--- Text shown ---
(begin)
When I think of a cushion case, I think square-shape, almost no lugs. I like the Lemania SAAF cal. 5012 as can be seen in this link (and others)

http://forum.atgvintagewatches.com/showthread.php?t=1442


----------



## GarageBoy (Oct 9, 2008)

Most 1970s dive watches (Certina DS2)


----------



## enkidu (Mar 26, 2010)

I'm still a WISIT (WIS in training), but from what I have seen, cushion cases are those cases which don't distinguish between movement housing and lugs. They are often wider, but usually shorter lug-to-lug when compared to cases which separate lugs. I don't think they are inherently taller, but they look taller to me. And although I like my SKX007, I can't say that I'm a fan of cushion cases.


----------



## thetokyokid (Jan 18, 2009)

Dragoon said:


> I would think someone would of mentioned the Panerai cases by now.
> 
> I certainly admire their case design and think they make for a wonderful cushion case timepiece.
> 
> Of course, they also are very touchy about folks using their design elements.


Yep. But their original cushion cases were made by Rolex. The Rolex Oyster Pocket Watch. :-! Rolex didn't bring a court case against RXW about using the cushion case. Panerai did about the patented crown lock mechanism.

Fun Link #1: http://rolexblog.blogspot.com/2009/07/part-3-complete-history-of-rolex.html

Fun Link #2: http://www.vintagepanerai.com/


----------



## Watchyman (Mar 4, 2010)

What about the Sumo?, looks like a modern version of those cushion-ny Seikos to me. After looking at those pictures, i'm beggining to understand the narrow bracelet approach tha Seiko took. |>


----------



## nsmike (Jun 21, 2009)

This thread rekindled my desire to get a cushion cased diver so I pulled the trigger on this Technos. Do I get to blame Bill if my wife gets mad.;-) just kidding. :-!


----------



## Martin Gagnon (Apr 24, 2007)

this:


----------



## Henry T (Feb 9, 2006)

Someone mentioned RXW.


----------



## thetokyokid (Jan 18, 2009)

Henry T said:


> Someone mentioned RXW.


That would be me. :-!


----------



## wats911 (Feb 6, 2007)

Just recently, I became interested in the Marvin Watch Company. They aren't sold in the US, but one of their most interesting designs features a cushioned design. See below:

http://www.marvinwatches.com/landing-pages/malton-160-cushion/


----------



## nsmike (Jun 21, 2009)

If Bill is still reading this post I'd like to make an offer. My Technos Sky Diver is close to my ideal when it comes cushion cases. After I get it back, from being serviced, I would be willing to send it to him to photograph and measure as he sees fit. I now has on it a two ring Zulu so he can have people with different wrist sizes try it with a minimum of fuss. If I remember the dimensions are approx. 40 x 42 x 12mm. I would need to get it back however.


----------



## enkidu (Mar 26, 2010)

nsmike said:


> If Bill is still reading this post I'd like to make an offer. My Technos Sky Diver is close to my ideal when it comes cushion cases. After I get it back, from being serviced, I would be willing to send it to him to photograph and measure as he sees fit. I now it on a two ring Zulu so he can have people with different wrist sizes try it with a minimum of fuss. If I remember the dimensions are approx. 40 x 42 x 12mm. I would need to get it back however.


 Very nice looking watch. Round down those edges and I would be very interested in one, preferably a destro version.


----------
(end)
--- Stored records ---
(begin)
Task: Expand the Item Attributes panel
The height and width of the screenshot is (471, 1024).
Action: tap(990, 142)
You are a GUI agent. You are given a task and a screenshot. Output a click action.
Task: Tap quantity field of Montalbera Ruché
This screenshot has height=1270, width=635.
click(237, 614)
(end)
(begin)
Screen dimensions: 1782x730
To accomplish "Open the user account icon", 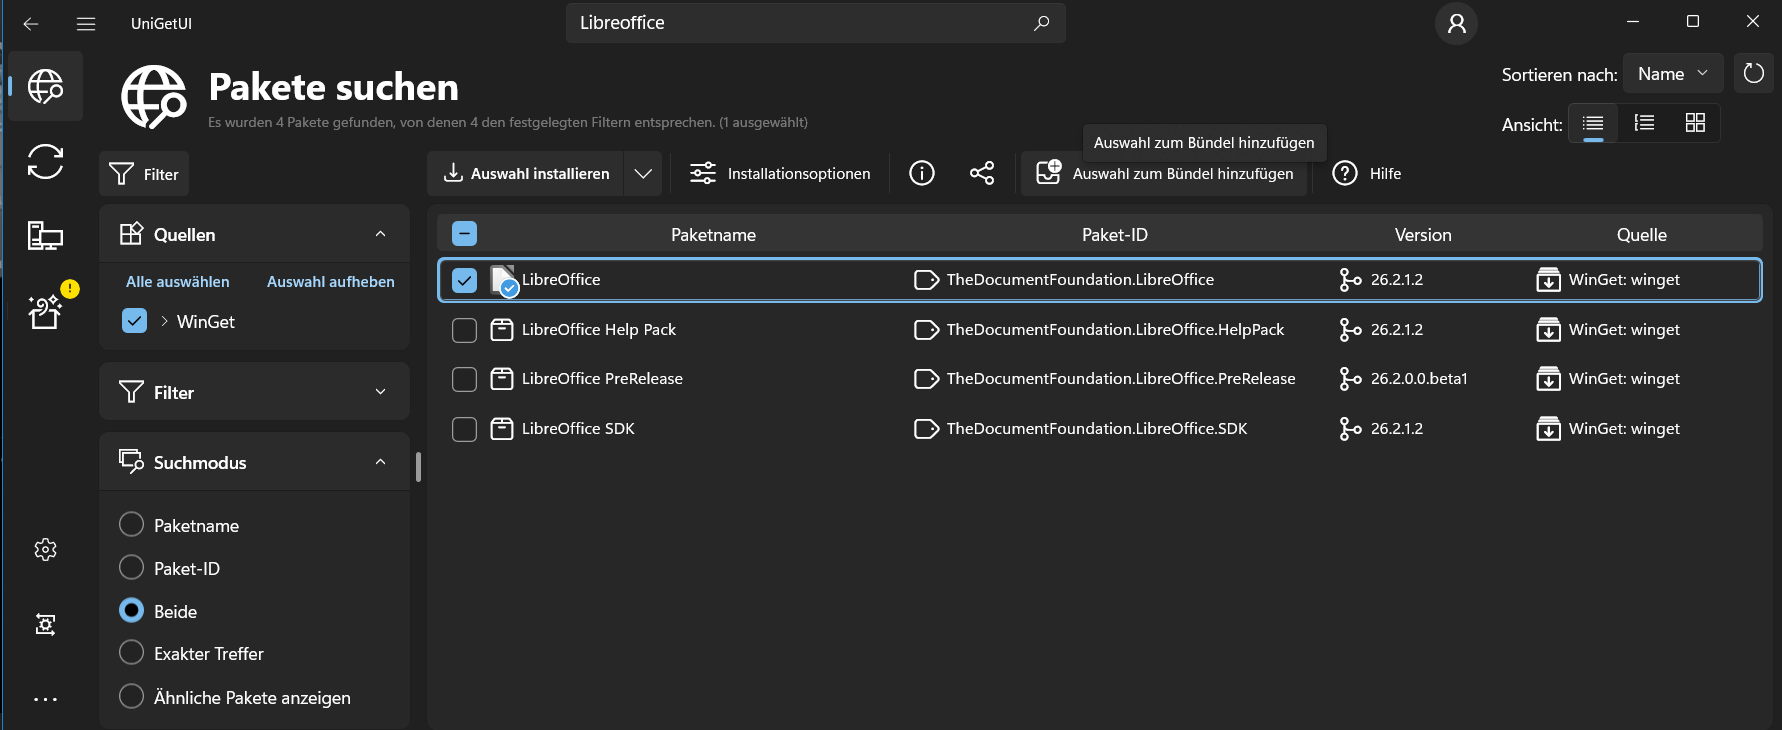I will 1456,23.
(end)
(begin)
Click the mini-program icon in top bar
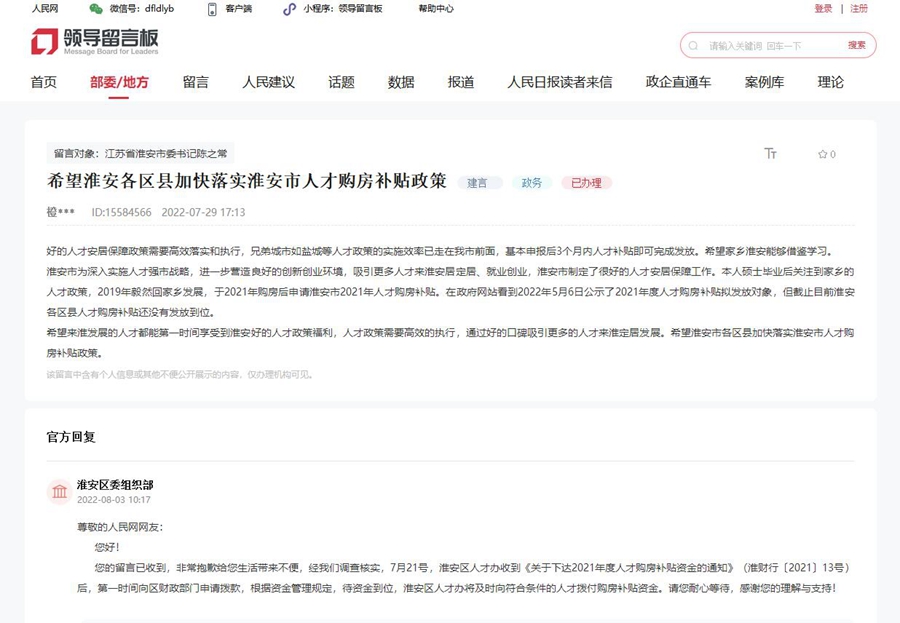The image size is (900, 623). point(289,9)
(end)
--- What you need to do ---
a – Sum up the forum thread on cushion cases above in two sentences.
b – Print the stretch of the forum thread on cushion cases from "When I think" through "watches (Certina DS2)", word for word.

--- Exercise solutions ---
a – Forum members share views on cushion watch cases, which one poster describes as cases that don't separate the movement housing from the lugs, and they name models such as the Lemania SAAF, the Certina DS2, Panerai, the Seiko Sumo and a Marvin design. One poster notes that Panerai's original cushion cases were made by Rolex, and another offers to send his Technos Sky Diver to Bill to photograph and measure.

b –
When I think of a cushion case, I think square-shape, almost no lugs. I like the Lemania SAAF cal. 5012 as can be seen in this link (and others)

http://forum.atgvintagewatches.com/showthread.php?t=1442


----------



## GarageBoy (Oct 9, 2008)

Most 1970s dive watches (Certina DS2)